Life is a talk with Ruede Hagelstein


Trance System Division’s ‘Ypnotic Source’ was Ruede Hagelstein’s first record bought. The debut album of the Berlin-based producer is Apophenia, a term that describes the experience of seeing patterns or connections in random or meaningless data. If you compare both terms, you might assume that euphoric dance music determines Ruede Hagelstein’s world since more than two decades. His first longplayer  has an emotional touch that offers a peak-to-peak amplitude in moods at an uniform tempo. We think that Apophenia will be our loyal companion of the upcoming summer, so it’s time to catch Ruede Hagelstein for an EDHID Chat.

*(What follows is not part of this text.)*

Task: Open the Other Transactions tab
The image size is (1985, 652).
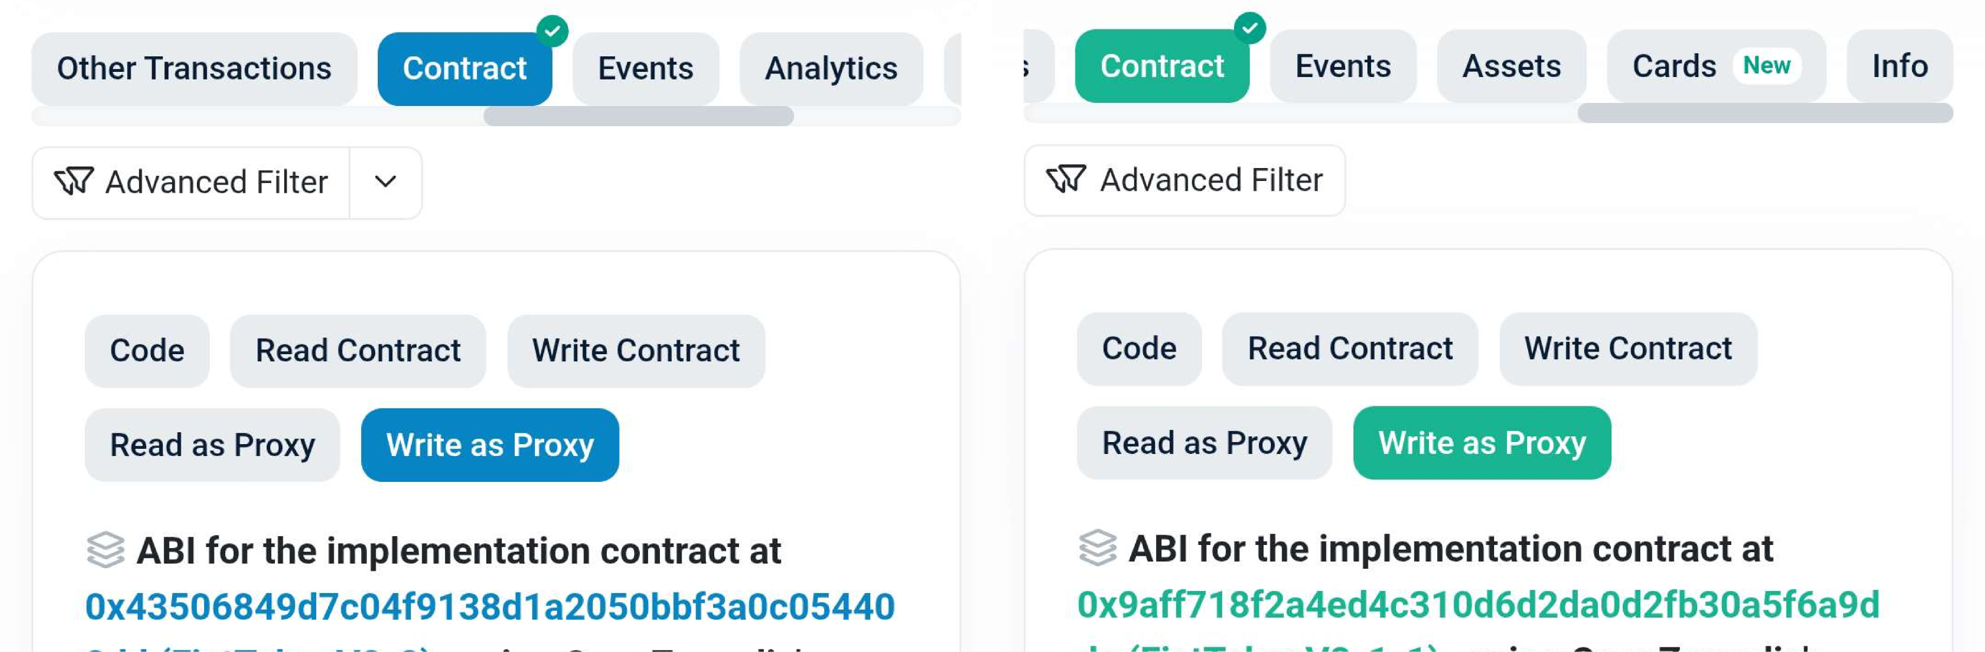Action: 194,69
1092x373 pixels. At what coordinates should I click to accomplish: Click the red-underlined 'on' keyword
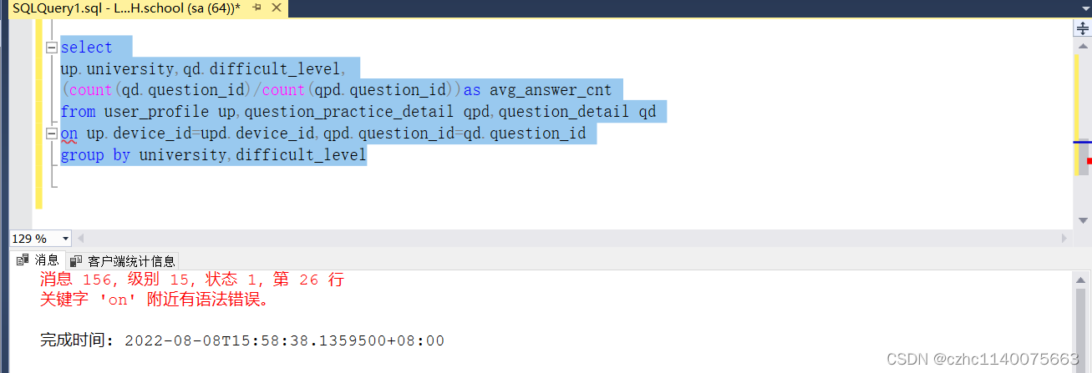70,134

Hi Tobias! When was your first contact with music what role did it take during your adolescence?
Music was there all the time. My father used to build his own speakers. Even if there was no musically educated backround in terms of writing notes and playing an instrument, there was a lot sounding inspiration in my family. When I was 12, I became a fan of techno. We had some English radio stations broadcasting here in Berlin. My parents hated it. I got infected by underground acid music and popular artists like KLF or Moby.

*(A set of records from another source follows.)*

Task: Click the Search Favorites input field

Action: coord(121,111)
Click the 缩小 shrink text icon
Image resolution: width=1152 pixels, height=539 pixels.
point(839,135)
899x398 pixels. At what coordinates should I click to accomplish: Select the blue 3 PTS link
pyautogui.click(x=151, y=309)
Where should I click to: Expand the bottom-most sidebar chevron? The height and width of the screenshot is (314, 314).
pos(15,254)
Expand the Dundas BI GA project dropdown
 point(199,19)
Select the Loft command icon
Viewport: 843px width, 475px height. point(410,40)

Over course of your move to Berlin in the early ‘00s, you started writing for Flyer Magazine. Do you think it is difficult to write seriously about emotional electronic music?
Basically it makes not a big sense to talk to much about music. Mostly a record review is always the view of one guy for one moment. I don’t take them too serious, since I do music by my own.


Would you underline a special club at which you learnt the craft of DJing, i.e. bending an arc of suspense over the night? How would you compare your DJing alone with your back-2-back sets with Fraenzen Texas as The Cheapers?
I’m resident DJ at Watergate since more than seven years now. It’s the place I played and learned the most. Before that, I was playing on many underground parties and clubs like Bar25 here in Berlin. Since I’m traveling a lot, I learn more about the different club cultures and international tastes of music. DJing alone means more concentration, more focus on what I do and want. If you play b2b than you answer and request music. It’s more a social thing then, but you have more time for drinking. That’s nice!


What about your studio set-up? Do you have a favourite analogue gear that you use at every production?
Oh I love my MFB Tanzbär. It’s a drum machine, which serves me every kick drum. And I like the combination of Arturia Minibrute and Moog Slim Phatty for basslines. And I love all the Roland Polyphon Synths for chords and strings. At the same time I use VST from Arturia a lot. And there is no better monitoring than with my beloved Neumann KH 310.


What made you feel that the timing is right for a long-player? What’s its narrative story behind or is it rather a compilation of previous productions?
Watergate asked me to do an album, which would be also the first long-player of Watergate Records. I liked the task and had already a vision of sounds in my mind for Apophenia. Basically, the tempo is fixed on 123 BPM. Every track was exclusively made for the album, incorporating different moods and styles, but having a common feel at the same time. I did more than 20 layouts during the coherent working process and jammed to create an unique Apophenia sound universe. I exchanged ideas with friends as well as the Watergate family and focused later on the best ideas that I worked out over weeks. The first jam session was the basement, though.


Your album features collaboration with artists like PillowTalk, Justin Evans and C.A.R. amongst others. C.A.R. in particular had a big hit with ‘Idle Eyes’ last year. Does working with such successful artists exert pressure on the process due to the high expectation level?
No pressure. I was afraid, that people not going to like my layouts, but I wasn’t worried that I fail with producing or something like this. I got lucky that every featuring was a success for me and it was much fun working with those talented guys.


What influenced the allocation of remix duties for upcoming EPs? Generally speaking, do you think that some tracks should not be remixed?
I don’t think there is no track which needs a remix desperately and at the same time, I think there is no track which is better to not remix. It’s all upon the ideas artists to work with my stems and bring the original to another level. Generally speaking, most remixes are shit. Frankly said, there are far too many around.


How important is social media, video and the selection of the right distribution company for music promotion nowadays?
It is so damn important. Techno is becoming more and more commercial, so it needs more and more marketing, adverts and stuff to get a proper listen to the people. I would love to make more music, while writing social media and posting funny pics. I mean I like it, but it’s annoying to loose so much time in the studio, when thinking about campaigns and how to get more fans.


What’s next for Ruede?
Can’t wait getting back to studio, there is a lot touring at the moment and I miss the studio every day. But there is a lot of stuff coming up, remixes, singles, a new The Cheapers EP, a new techno project together with Marco Resmann and another indie album with my buddy Justin Evans, with whom I founded my band ‘The Noblettes’. I need to buy some time, I guess, to do all the things I’ve planned for 2015.


Ruede Hagelstein’s album Apophenia is out via Watergate Records since April 4th, 2015.